Anyway, it was the three of us, the Greenough Girls against Europe (Greenough being the dorm the three of us lived in together during our senior year at UMass), and truly, it was us against Europe. Or, perhaps more accurately, Europe against us.

It had been exactly a week since Jen and I had touched down in the UK. Since that moment seven days before, we had explored Edinburgh, London, and Paris. Every day we would rise early and walk miles and miles and miles around these cities. So, you see, by this point we were pretty tired. Sleep had become a distant friend. Our minds were beginning to catch up with our bodies in exhaustion. Or was it the other way around? Just the night before, after long day traveling to and back from the Palace of Versailles, Jen had expressed her simple desire to just restand in my desire to comfort her, I hopped on our hostel wifi and googled reviews about our Thello overnight train we would be taking.

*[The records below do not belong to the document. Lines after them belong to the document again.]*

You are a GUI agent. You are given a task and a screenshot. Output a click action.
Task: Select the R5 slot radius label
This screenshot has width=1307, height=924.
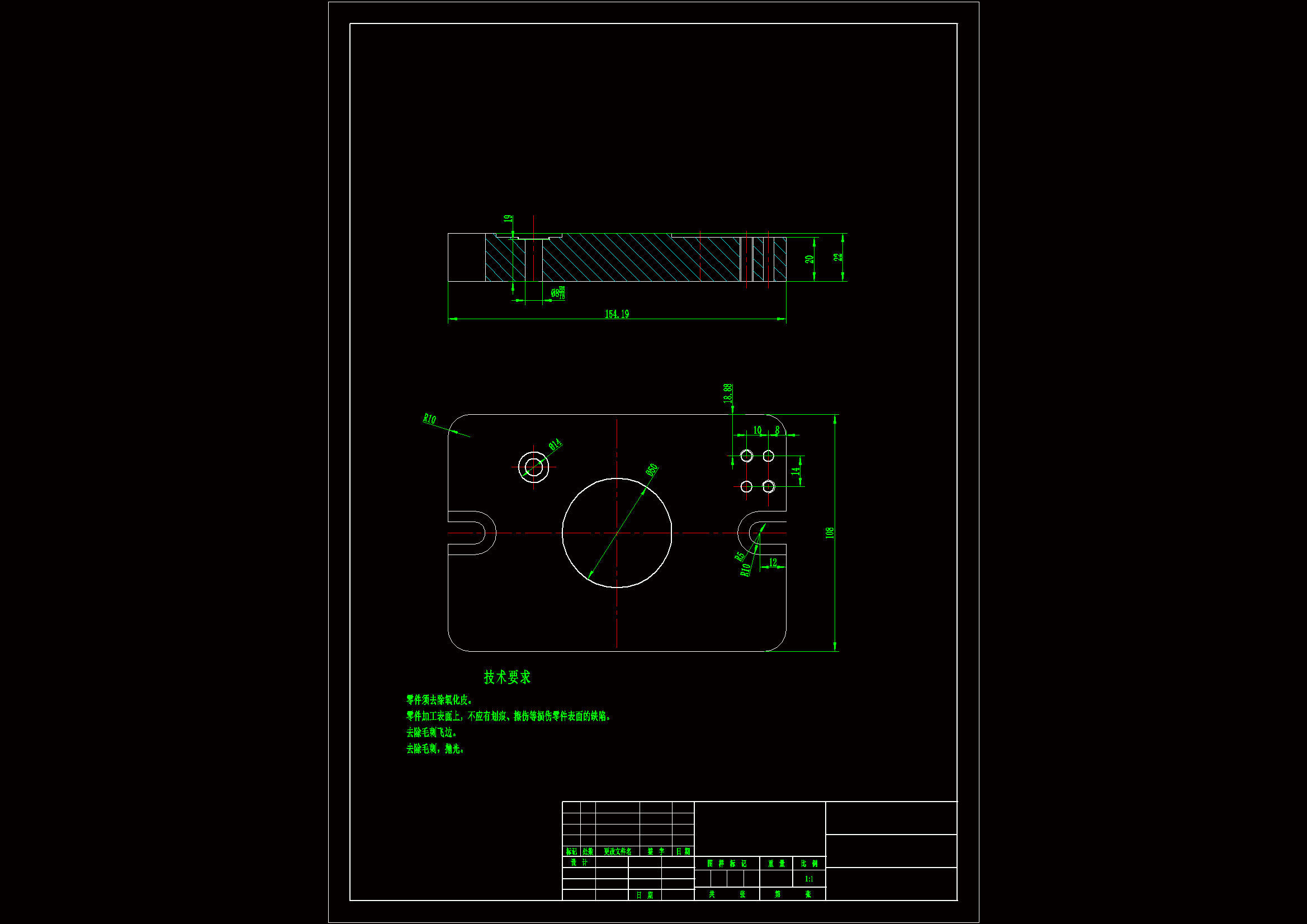coord(740,556)
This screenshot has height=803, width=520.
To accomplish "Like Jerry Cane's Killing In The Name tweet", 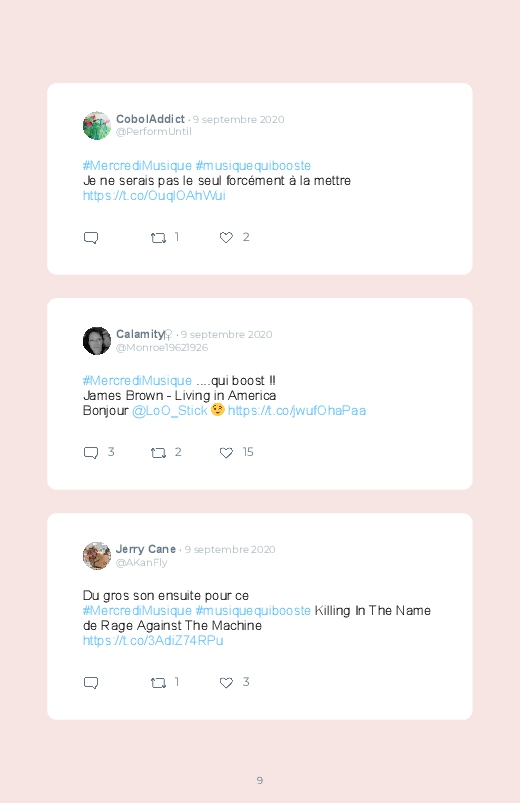I will tap(226, 683).
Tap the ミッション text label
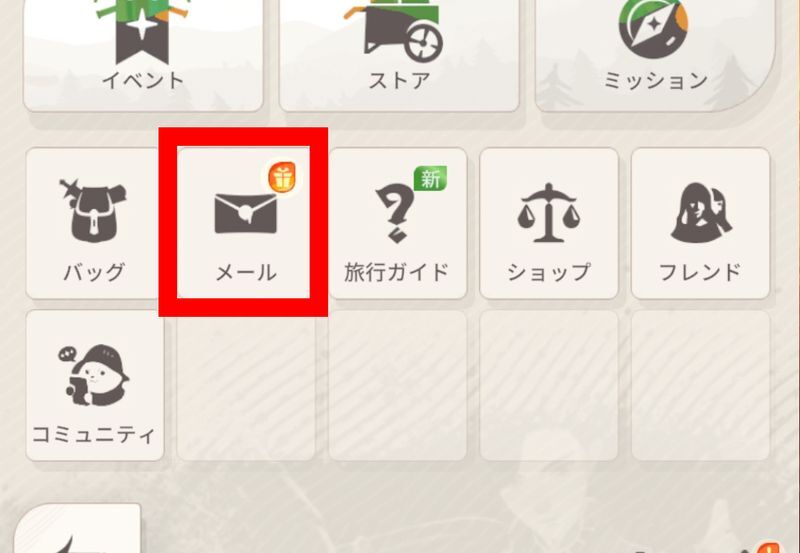 656,81
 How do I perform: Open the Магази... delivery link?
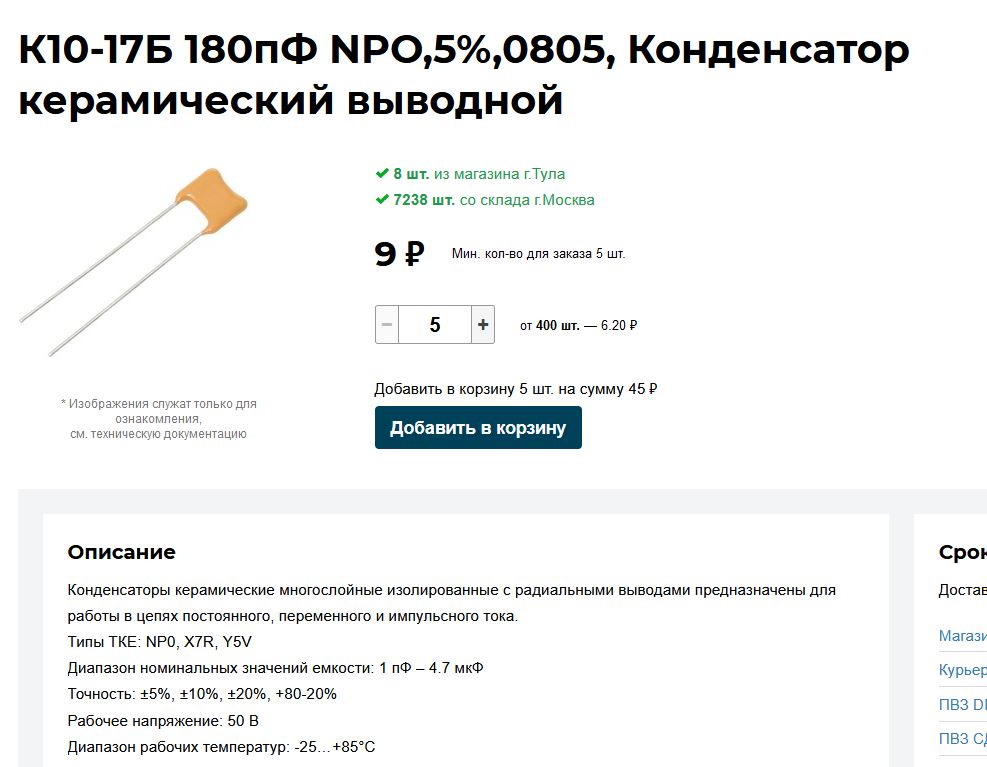point(962,636)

Here is an excerpt I read to Jen that night, taking care to remind her we’d have sixteen hours of rest! Read carefully.

Allowing for the constraints of providing complete meals economically on a train, dinner was remarkably good, with lentil and curried chicken soup followed by grilled Atlantic salmon steak and wild rice, then raspberry and chocolate tart, all accompanied by an excellent half bottle of Chianti and rounded off with a decent cafe latte from the restaurant car’s expresso machine. The 3-course dinner cost 28 euros, the 37.5cl Chianti 12 euros. I almost went for a nice Cognac to round it off, but didn’t on this occasion!

When we returned to our sleeper compartment the beds were made up, with clean sheets, plump pillows and soft duvets replacing Artesia’s old blankets. Each berth had a reading light and a handy power socket for laptops and mobiles, which worked fine.

The ride was very smooth indeed, on well-maintained track all the way, and our sleeper was very quiet too – unless you opened the hopper window, when you’d suddenly hear all the track and wind noise!

-Fodors Travel.com, user Man_in_seat_61

So, naturally, we were pretty excited. And well, okay, so maybe the review was written in 2012 when the train was first introduced, but, details. We were going to Venice on a fabulous train, and only for 55 euros (probably) each! It was part of our grand plan in money saving, this overnight train, because it meant we wouldn’t have to spend on a night in a hostel and on separate travel to Italy. Fall asleep in Paris and wake up in Venice. Amazing.

Also, when we arranged these plans weeks and months before, all from the comforts of our couches and beds at home over Skype, this sounded pretty adventurous. We’d train from Scotland to Italy in the space of one week! Saving money and backpacking because we’re young and free and adventurous! Traveling like royalty and eating lentil salmon just like Man_in_seat_61 said we would! And we wouldn’t skip the Cognac.

Alright. By now I’m guessing you can feel what’s coming. I’ve let my sarcasm get the better of me. It’s reached it’s peak. I’m done now, I’ll get on with the story.

Our train left at six o clock that evening (or maybe it was seven. Eight possibly. Daylight lasted so much later there), and we made sure to get to the train station with plenty of time to spare. By the time we got there, we’d already spent a very full last day in Paris. We’d climbed to the top of the Eiffel Tower and ventured to the Notre Dame Cathedral, ate crepes in a park and an entire baguette along the sidewalk. We traveled the metro all around yet still walked miles, lugging our bags around once we’d checked out of our hostel.

Forget the 3-course meal, we just wanted to lay down and not get up for at least 12 hours. So we bought some sandwiches to eat on the train and waited until it was time to board. Finally, the time came, we lugged ourselves up from our spot on the station floor, and headed to our platform in a mass of other travelers.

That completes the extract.